Concert review: Terrible acoustics mar Israel Philharmonic Orchestra's terrific concert

Conductor Zubin Mehta leading the Israel Philharmonic Orchestra. -- PHOTO: LUCA MOGGI/TEATRO DEL MAGGIO MUSICALE FIORENTINO
Conductor Zubin Mehta leading the Israel Philharmonic Orchestra. -- PHOTO: LUCA MOGGI/TEATRO DEL MAGGIO MUSICALE FIORENTINO

The Israel Philharmonic Orchestra's debut concert in Singapore on Tuesday was a late addition to its East Asian tour, and because of the unavailability of the Esplanade Concert Hall, it had to be held in the MasterCard Theatres at Marina Bay Sands. There are reasons why symphony orchestra concerts are not held at the MasterCard Theatres. This event may be summarised in four words: terrific orchestra, terrible acoustics.

But first, the audience stood to attention for the opening works conducted by the orchestra's music director for life, Zubin Mehta. Zubir Said's Majulah Singapura in Phoon Yew Tien's arrangement was followed by Hatikvah (The Hope), Israel's national anthem. Both were greeted with heartfelt applause.
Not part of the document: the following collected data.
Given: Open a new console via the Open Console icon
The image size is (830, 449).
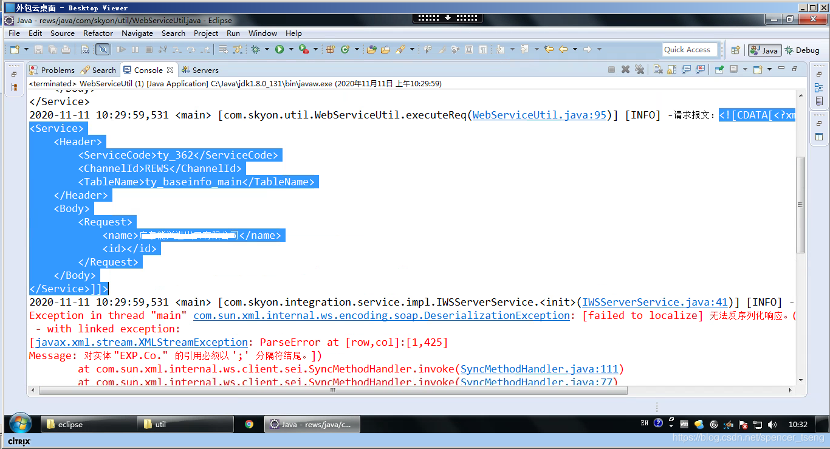Looking at the screenshot, I should (x=758, y=69).
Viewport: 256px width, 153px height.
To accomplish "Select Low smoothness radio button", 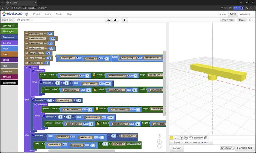I will 183,142.
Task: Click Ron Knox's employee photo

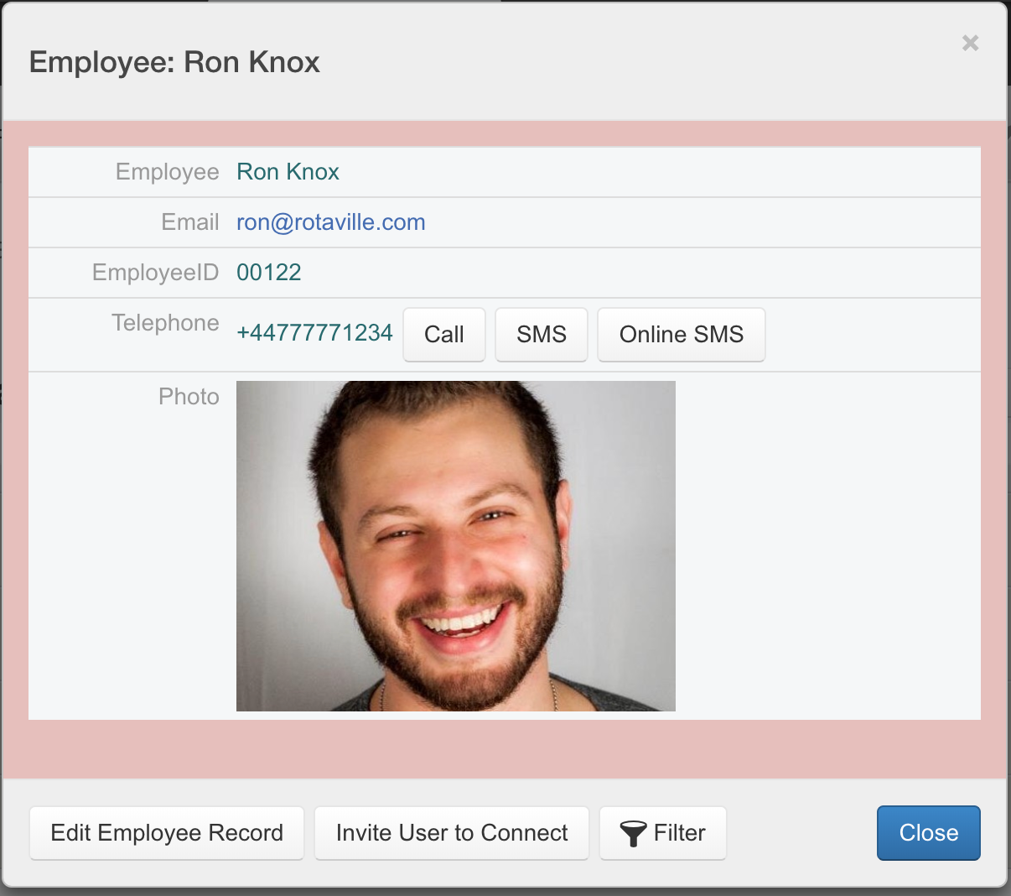Action: [x=455, y=546]
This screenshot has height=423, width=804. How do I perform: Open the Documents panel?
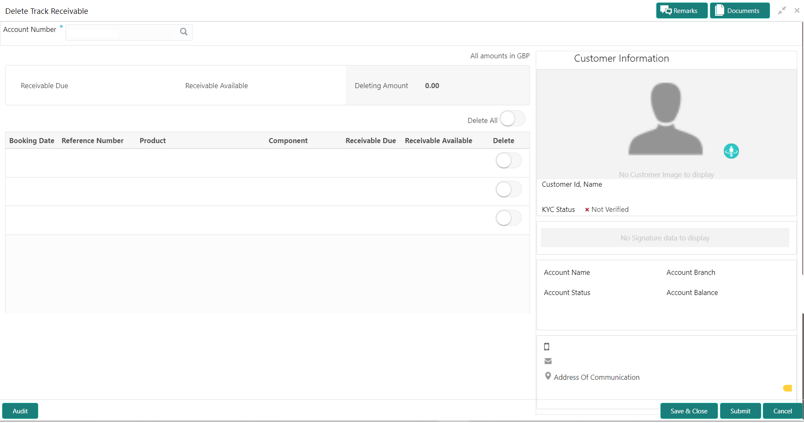[x=740, y=10]
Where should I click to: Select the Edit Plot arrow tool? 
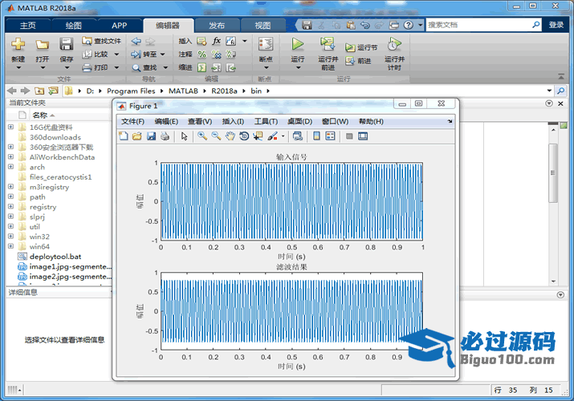(184, 136)
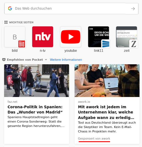Click the Gesponsert von awork label

click(x=94, y=138)
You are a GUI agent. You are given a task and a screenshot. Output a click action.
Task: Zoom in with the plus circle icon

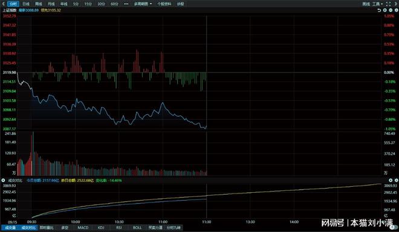point(384,10)
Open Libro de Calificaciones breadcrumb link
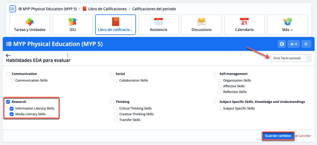317x145 pixels. (106, 9)
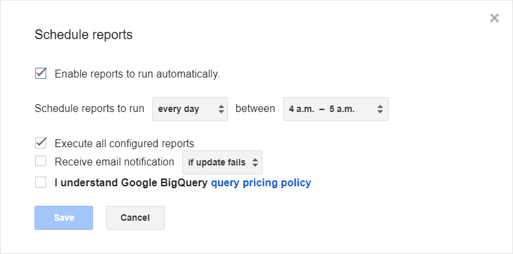Click the 'Enable reports to run automatically.' label text
The image size is (513, 254).
(137, 74)
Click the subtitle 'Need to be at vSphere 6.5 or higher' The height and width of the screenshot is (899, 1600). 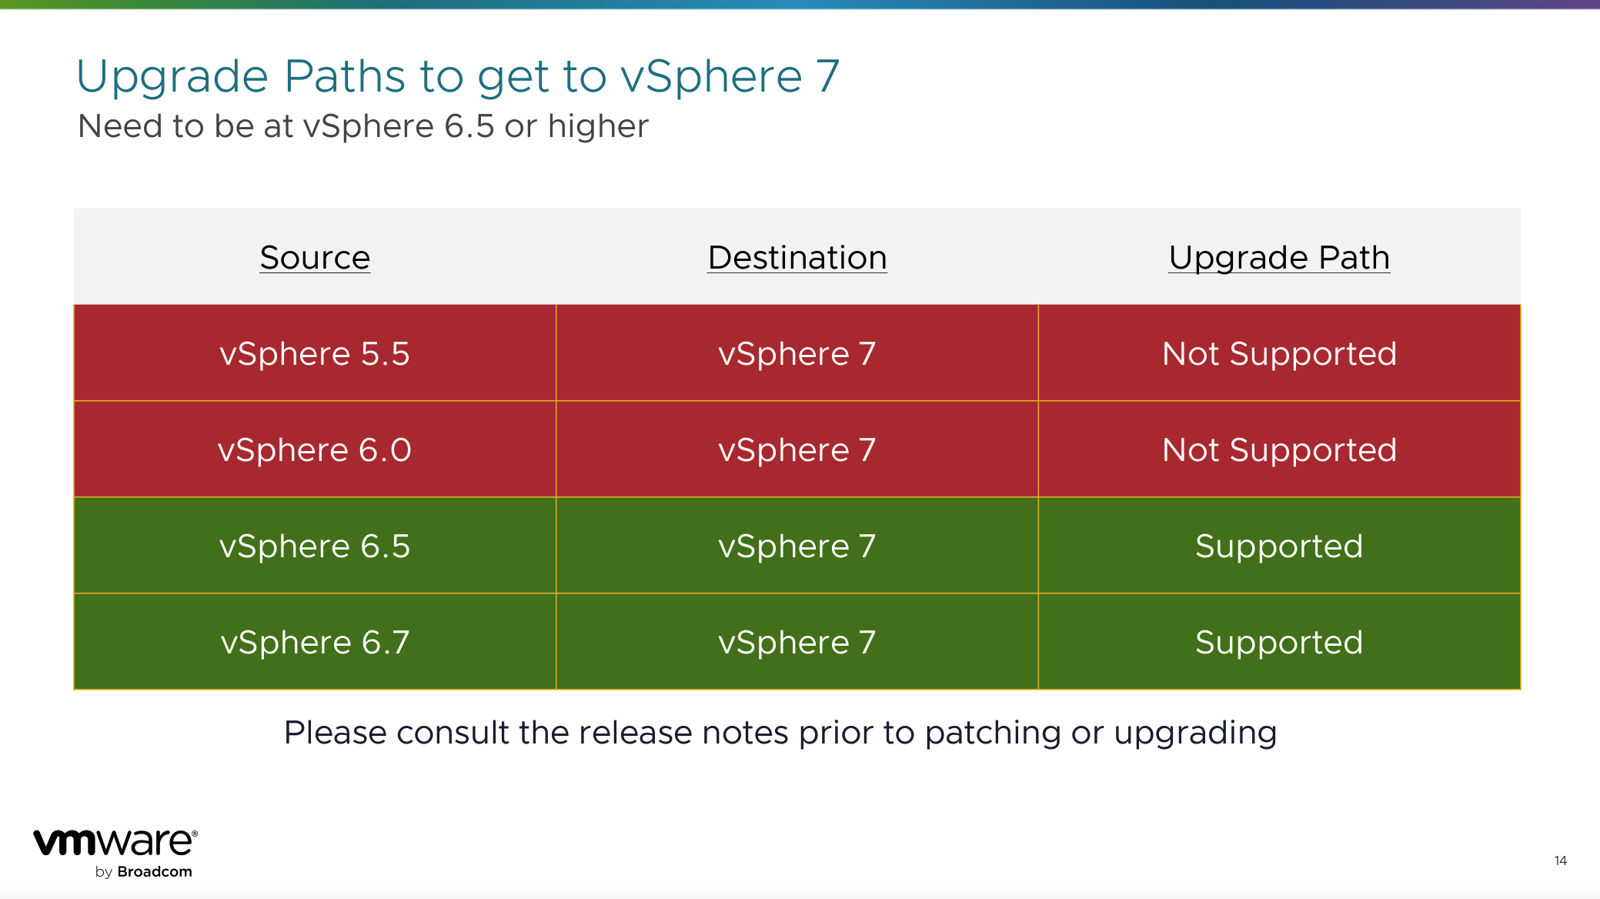tap(363, 126)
When Mozart's Symphony No. 36, nicknamed the Linz (after the Austrian city), came on, the artificial boosting of certain sections of the orchestra started to play havoc on the ears. This was no fault of the players or the conductor who strived to give an honest account. Instead of hearing a homogeneous sound, amplified woodwind and brass with added reverberation emanated from the giant speakers on either side of the stage.

Tchaikovsky's Fifth Symphony is an ideal showcase for touring orchestras, and in terms of passion and virtuosity, the orchestra did not disappoint. The sense of cohesion, tightness of the ensemble, and the 78-year-old conductor's magisterial approach to tempos and dynamics contributed to a stirring performance. All this, of course, had to be filtered through the morass of unnatural sonority, which included extraneous noises of microphones being accidentally knocked.

At a post-concert reception, conductor Mehta thanked his hosts and expressed the hope of the orchestra returning to play in a "better hall". Although the event to commemorate SG50 was well-meaning, this humiliation of sorts was a corollary to the state of the pitch in the Sports Hub, another big question mark as to whether we know the true meaning of being "world class".

Classical concerts in Marina Bay Sands should not be like shopping for mobile phones in Sim Lim Square, where one is likely to be short-changed.